◆ Work to be completed ◆
Of the lines listed below, return exactly those that run from the line containing "You are a GUI" through the line containing "Task: Open the Район district dropdown", both included.

◆ Records provided ◆
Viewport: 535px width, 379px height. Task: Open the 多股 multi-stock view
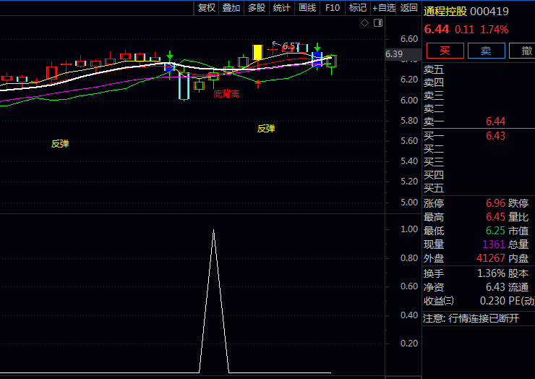pyautogui.click(x=257, y=8)
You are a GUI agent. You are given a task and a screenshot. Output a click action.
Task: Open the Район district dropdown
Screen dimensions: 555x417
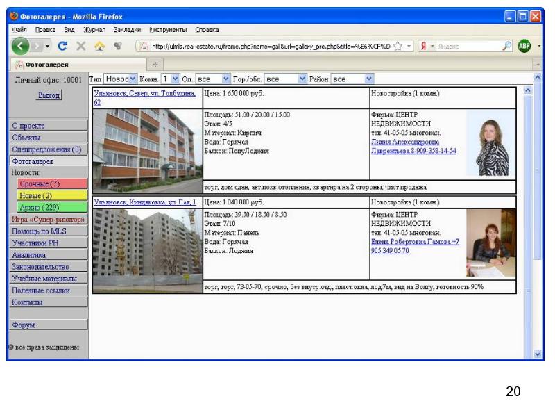pyautogui.click(x=352, y=79)
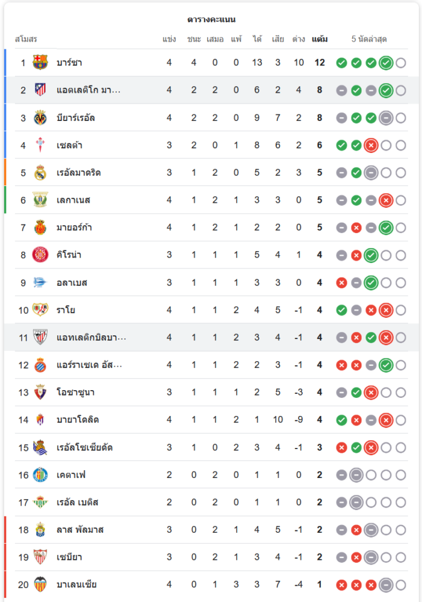Screen dimensions: 422x602
Task: Click the Athletic Bilbao crest icon
Action: [40, 338]

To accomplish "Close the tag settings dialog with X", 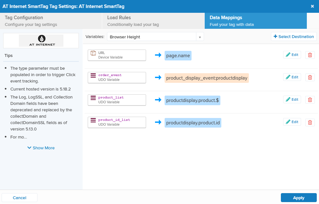I will click(312, 6).
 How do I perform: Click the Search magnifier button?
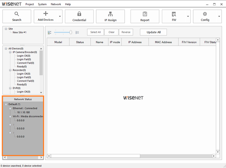pos(17,16)
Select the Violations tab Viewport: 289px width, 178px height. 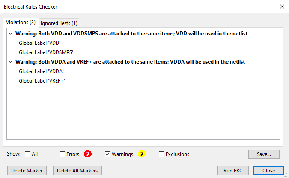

◆ Answer to the problem ◆
You are a GUI agent. You are given a task and a screenshot. Output a click action.
Task: Open the Район district dropdown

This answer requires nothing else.